Saturday, April 2, 2022

The Danger of Comparing Proportions

In Ellenberg's book How Not to Be Wrong, Chapter 4, How much is that in Dead Americans?, the author writes about how a common statistic used to express tragedies is to calculate the proportion of people killed in some accident or terrorist bombing to the general population of the country and then to equate that to the same percentage if it happened in the US. Purportedly this is done so Americans grasp the equivalent tragedy if it happened here.

It makes sense on the face of it and I've personally never questioned this. And if the proportion is high, then presumably it makes one feel the tragedy at a personal level if one were to imagine it happening in their own country.

So in this chapter, Ellenberg takes us on a mathematical tour of the methods of determining the 'equivalences' of such calamities and I found it quite illuminating.

I will go through his reasoning below to likewise give a similar journey in this blog post:

1. While using proportions per country seems to make sense at the outset, he says that if you can compute these numbers in multiple ways and get different answers, this is an indicator that it may not be the best method to use.

Example: If a bombing in Tegucigalpa, Honduras killed 200 people, you may see news articles that state that the equivalent number of deaths had we a similar bombing in NYC would be: close to 1,400 deaths which of course if you are in NY, you would be shocked. And that of course is the desired effect.

To get to 1,400 deaths, you do this:

PopulationPct
Tegucigalpa11580000.01727%
Honduras99050000.00202%

So using 0.01727% and multiplying by NYC's population gives you:
Equiv Victims
Population# using Tegucigalpa-basis# using Honduras-basis
NY80000001381.692573161.5345785
USA33000000056994.818656663.301363

1381.7 which is ~1400 victims. Shocking!
But as you can see, there are measures you can compute by using the entire country instead (Honduras vs. USA). There you get 6663 victims. Shocking as well. One can dial up/down the shock as one sees fit.

So Ellenberg states This multiplicity of conclusions should be a red flag. Something is fishy with the method of proportions.

Of course, we can't just throw out proportions! They can be useful, depending on the circumstances. So Ellenberg continues his tour by diving deeper.

2. He next goes into deaths by brain cancer as calculated by state. We do this on a proportional basis as this is preferable to absolute numbers. Absolute numbers by state aren't useful because the populations differ widely per state; thus we are better off "computing the proportion of each state's population that dies of brain cancer each year". Calculating this by state showed that South Dakota came in first with 5.7 brain cancer deaths per 100,000 people per year, well above the national rate of 3.4; However North Dakota was on the bottom of the list! Why is one Dakota at the top and the other Dakota at the bottom?! Similarly with Vermont and Maine; In Vermont, the rate is low, but Maine is in the top 5!
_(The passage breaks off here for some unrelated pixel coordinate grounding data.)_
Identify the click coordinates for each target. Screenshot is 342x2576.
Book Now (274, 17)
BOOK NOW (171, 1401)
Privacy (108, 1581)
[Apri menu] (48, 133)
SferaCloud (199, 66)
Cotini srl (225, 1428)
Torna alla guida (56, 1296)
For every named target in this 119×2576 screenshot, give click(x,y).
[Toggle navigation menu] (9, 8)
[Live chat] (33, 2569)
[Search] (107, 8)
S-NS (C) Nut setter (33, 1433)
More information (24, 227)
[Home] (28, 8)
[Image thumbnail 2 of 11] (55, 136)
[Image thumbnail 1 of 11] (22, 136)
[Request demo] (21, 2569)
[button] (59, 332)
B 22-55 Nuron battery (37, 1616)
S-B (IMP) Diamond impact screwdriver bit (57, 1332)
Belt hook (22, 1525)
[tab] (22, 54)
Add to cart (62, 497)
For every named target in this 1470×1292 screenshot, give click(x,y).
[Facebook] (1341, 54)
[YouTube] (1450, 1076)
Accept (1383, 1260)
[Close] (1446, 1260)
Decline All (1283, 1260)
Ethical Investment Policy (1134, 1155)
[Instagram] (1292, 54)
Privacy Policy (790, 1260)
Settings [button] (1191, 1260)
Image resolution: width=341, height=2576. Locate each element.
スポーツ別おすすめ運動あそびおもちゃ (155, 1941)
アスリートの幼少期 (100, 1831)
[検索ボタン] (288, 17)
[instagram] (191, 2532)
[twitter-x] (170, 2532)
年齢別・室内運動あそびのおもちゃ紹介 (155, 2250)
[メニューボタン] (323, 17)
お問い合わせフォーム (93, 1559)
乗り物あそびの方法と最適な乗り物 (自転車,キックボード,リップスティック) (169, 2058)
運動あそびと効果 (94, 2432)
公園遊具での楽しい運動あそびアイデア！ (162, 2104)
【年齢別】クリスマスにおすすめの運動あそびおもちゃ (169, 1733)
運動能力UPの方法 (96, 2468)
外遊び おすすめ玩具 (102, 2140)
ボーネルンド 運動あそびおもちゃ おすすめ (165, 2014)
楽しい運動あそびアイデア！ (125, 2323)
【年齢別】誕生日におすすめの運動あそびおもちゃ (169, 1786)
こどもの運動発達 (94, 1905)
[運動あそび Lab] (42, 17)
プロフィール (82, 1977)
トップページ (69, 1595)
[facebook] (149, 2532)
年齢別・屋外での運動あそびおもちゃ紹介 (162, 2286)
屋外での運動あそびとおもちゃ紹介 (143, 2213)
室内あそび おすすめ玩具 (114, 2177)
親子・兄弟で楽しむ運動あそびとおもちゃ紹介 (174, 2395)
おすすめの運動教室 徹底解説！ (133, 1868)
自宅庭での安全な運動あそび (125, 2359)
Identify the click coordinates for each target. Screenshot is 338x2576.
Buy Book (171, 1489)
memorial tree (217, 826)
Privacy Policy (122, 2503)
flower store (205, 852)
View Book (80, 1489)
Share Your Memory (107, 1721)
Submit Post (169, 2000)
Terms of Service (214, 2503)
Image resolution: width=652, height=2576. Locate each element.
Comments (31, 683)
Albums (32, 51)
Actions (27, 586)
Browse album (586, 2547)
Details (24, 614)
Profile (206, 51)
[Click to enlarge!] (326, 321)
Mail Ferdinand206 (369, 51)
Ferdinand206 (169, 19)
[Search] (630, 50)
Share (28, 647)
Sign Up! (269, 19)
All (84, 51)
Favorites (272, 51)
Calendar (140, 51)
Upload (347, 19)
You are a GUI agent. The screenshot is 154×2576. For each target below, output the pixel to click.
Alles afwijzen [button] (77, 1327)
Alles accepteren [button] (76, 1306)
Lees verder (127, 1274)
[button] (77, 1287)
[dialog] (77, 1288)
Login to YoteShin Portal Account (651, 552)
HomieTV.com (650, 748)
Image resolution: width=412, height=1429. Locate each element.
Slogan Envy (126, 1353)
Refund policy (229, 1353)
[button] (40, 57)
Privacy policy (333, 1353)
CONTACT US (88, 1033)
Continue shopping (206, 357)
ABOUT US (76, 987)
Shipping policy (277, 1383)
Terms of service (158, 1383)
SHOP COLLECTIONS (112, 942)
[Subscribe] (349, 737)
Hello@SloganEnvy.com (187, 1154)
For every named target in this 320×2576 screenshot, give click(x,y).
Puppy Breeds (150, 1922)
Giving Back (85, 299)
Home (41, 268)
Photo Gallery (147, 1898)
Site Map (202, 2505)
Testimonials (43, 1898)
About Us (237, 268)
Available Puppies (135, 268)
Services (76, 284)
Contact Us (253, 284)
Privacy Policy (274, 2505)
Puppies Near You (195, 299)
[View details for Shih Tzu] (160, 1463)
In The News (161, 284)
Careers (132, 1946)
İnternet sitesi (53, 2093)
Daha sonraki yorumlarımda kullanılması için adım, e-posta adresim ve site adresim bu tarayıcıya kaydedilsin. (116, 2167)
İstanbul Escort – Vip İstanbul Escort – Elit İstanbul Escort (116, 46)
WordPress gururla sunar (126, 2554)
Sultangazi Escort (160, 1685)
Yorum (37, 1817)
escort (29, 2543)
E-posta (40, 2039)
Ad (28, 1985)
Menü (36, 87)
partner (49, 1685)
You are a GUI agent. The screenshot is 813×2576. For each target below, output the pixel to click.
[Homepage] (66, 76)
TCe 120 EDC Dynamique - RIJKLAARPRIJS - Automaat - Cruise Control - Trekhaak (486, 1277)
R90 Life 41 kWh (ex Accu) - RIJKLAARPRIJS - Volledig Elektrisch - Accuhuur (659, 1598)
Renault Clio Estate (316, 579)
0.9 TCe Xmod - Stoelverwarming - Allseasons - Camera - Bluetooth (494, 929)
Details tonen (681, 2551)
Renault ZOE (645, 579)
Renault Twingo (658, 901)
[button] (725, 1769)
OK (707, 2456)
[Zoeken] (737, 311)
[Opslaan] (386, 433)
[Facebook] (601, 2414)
What these states have in common is that the populations are low! "Living in a small state, apparently, makes it either much more or much less likely you'll get brain cancer."

This sounds ridiculous and so there must be something else going on. To get to the bottom of this, the author goes into coin-flipping and demonstrates with random simulation that with small samples there is a lot more variability. This is at the heart of the Law of Large Numbers which states that as the sample size grows, the means of those samples approach the mean of the general population. So with small samples, you'll get more variability but as the sample sizes grow, you'll get more stability in the long run.

Thus, this explains what's happening with brain cancer. "Measuring the absolute number of brain cancer deaths is biased towards the big states; but measuring the highest rates - or the lowest ones!- put the smallest states in the lead. That's how South Dakota can have one of the highest rates of brain cancer death while North Dakota claims one of the lowest... it's because smaller populations are inherently more variable."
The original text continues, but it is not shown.